Ever forgotten you're not alone?

Have you ever forgotten that you are not alone in the room and then started singing or talking to yourself, or doing something that you would do if you were alone?

Tell me about it while I think of an example for me…

Sometimes at school, if I am alone in the hallway, like if I am going to the waterfountain during class or something, I dance down the hall. I hate it when someone comes around the corner to see me pseudo-tap dancing and singing along under my breath.

Not exactly the same situation as the OP, but close enough.
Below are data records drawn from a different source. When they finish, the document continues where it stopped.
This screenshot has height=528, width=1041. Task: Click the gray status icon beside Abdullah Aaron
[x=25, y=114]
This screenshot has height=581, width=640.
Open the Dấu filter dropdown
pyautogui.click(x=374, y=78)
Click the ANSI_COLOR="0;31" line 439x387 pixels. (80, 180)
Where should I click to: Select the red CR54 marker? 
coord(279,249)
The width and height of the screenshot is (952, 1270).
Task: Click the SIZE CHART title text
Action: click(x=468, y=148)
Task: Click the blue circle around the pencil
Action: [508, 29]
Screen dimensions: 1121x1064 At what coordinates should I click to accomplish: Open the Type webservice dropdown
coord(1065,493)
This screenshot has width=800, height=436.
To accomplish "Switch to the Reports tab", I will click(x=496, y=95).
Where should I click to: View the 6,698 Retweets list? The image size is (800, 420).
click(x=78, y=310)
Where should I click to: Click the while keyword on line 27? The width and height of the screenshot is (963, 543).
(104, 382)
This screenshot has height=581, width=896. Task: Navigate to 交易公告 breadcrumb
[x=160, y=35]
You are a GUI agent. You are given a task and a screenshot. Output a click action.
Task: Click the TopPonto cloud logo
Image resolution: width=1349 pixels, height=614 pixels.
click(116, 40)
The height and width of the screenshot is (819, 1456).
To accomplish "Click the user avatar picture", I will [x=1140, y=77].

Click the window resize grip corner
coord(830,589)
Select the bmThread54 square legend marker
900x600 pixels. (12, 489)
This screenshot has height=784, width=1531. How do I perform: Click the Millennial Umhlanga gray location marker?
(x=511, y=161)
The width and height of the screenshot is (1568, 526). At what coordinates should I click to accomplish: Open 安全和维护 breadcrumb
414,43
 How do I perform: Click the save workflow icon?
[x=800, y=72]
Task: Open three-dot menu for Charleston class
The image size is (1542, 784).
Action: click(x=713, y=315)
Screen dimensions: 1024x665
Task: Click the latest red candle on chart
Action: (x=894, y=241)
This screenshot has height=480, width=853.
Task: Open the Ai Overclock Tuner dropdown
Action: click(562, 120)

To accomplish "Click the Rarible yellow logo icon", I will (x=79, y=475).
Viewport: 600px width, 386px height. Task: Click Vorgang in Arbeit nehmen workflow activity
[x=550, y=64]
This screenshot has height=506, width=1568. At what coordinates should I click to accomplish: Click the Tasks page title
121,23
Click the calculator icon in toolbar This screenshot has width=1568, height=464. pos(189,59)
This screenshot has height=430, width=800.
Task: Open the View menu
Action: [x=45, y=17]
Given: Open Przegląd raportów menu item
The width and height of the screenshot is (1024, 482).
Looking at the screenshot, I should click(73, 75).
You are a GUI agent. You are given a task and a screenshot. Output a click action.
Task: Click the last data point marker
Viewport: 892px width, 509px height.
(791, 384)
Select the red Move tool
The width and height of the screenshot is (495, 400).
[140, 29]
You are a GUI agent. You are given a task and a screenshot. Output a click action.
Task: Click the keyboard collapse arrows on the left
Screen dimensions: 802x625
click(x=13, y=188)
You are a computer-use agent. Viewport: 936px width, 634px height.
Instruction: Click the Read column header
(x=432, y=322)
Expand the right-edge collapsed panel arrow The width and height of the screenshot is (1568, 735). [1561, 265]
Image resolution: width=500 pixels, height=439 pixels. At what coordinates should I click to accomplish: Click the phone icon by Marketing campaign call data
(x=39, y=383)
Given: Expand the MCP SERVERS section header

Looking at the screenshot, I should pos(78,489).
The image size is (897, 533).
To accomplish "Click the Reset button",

Once, my SO at the time and I were in a store looking at boxers. I said to him, in a voice at full conversation volume, “Why are we looking at these? You don’t even wear underwear!” Then I realized that at least three other people were well within hearing distance. He was so embarrassed that we had to leave the store. :smack:

I believe it’s called “being caught in a private mood at a public moment”.

Don’t worry, Mirror Image, I do the same at my job, in a crowded computer room with thirty other people. Everybody else is beet-red faces, steam shooting out the ears from the stress (very high-pressure job), I’m waltzing along humming “Strangers in the Night…” But at least I have a good enough attitude to laugh and be happy when I’m working! Everybody else would rather be biting each other’s ears off.

Just the other day, for no apparent reason, I started humming “Hot Hot Hot” at my desk. I don’t even particularly like the song, but I guess my brain was “Feelin’ hot hot hot!”

I knew the song was in my head, but I didn’t realize I was actually humming it until my coworker started giggling!

I’ve watched TV Al Bundy style at least a few times when I’ve forgetten that people are in the room.

Having grown up in a house where no one could hear but me and therefore without the normal “don’t make weird noises around other people” etiquette, I do this all the time. I talk to myself in public. I’m always muttering while I walk along. I look like a crazy bag lady.

Usually this happens to me when, as I’m listening to music in my car, I pull into a parking lot and get out without my brain telling my vocal chords that hey, dumbasses, everyone can hear you wailing COME ON EILLLLEEEEEEEN! at one trillion decibels.

I do this all the time. I’m really worried I’m gonna be that crazy old lady behind you in line at the supermarket who mumbles constantly. I’m really trying to stop sub-vocalizing all my thoughts.

Plus, (yeas, I guess I am already nuts), I talk to animals. Ususally, just something simple like “hey, there big, fat dog, how’s it goin’?” (it’s not like I expect them to answer back or anything:)) And then I realize someone’s standing right there and I feel like a total moron.